What to do>
Below are entries. Give back exactly the lines from the one containing "Where should I click to: Open the 股东研究 tab?" through the one containing "Open the gcr.io", inclusive, without the pictures.

Source data>

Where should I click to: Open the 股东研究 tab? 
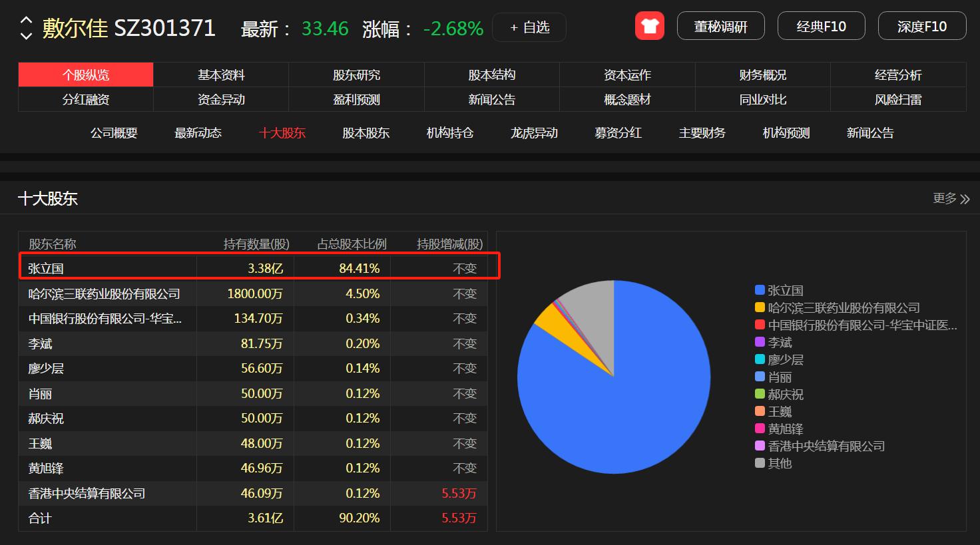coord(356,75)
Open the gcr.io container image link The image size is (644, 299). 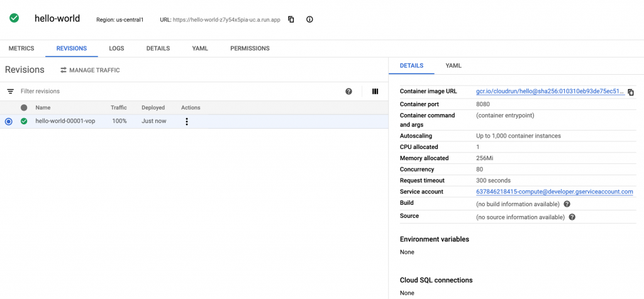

---

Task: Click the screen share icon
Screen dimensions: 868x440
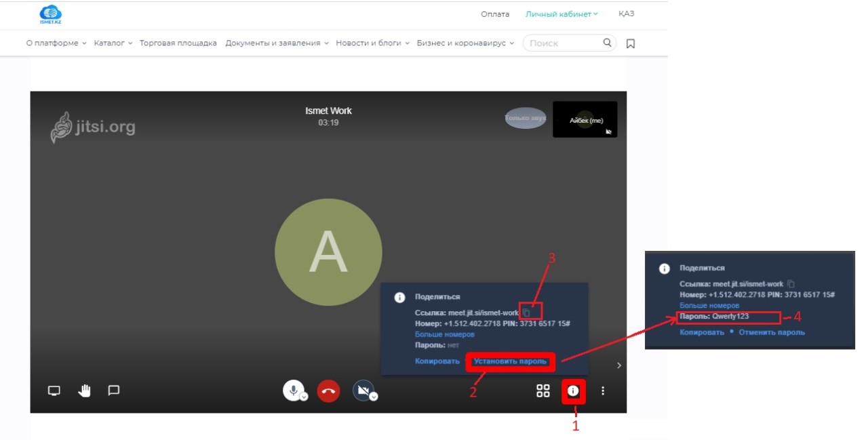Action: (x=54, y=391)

Completed exercise>
Where should I click to: Open the 股东研究 tab? 
coord(356,75)
Open the gcr.io container image link The image size is (644, 299). 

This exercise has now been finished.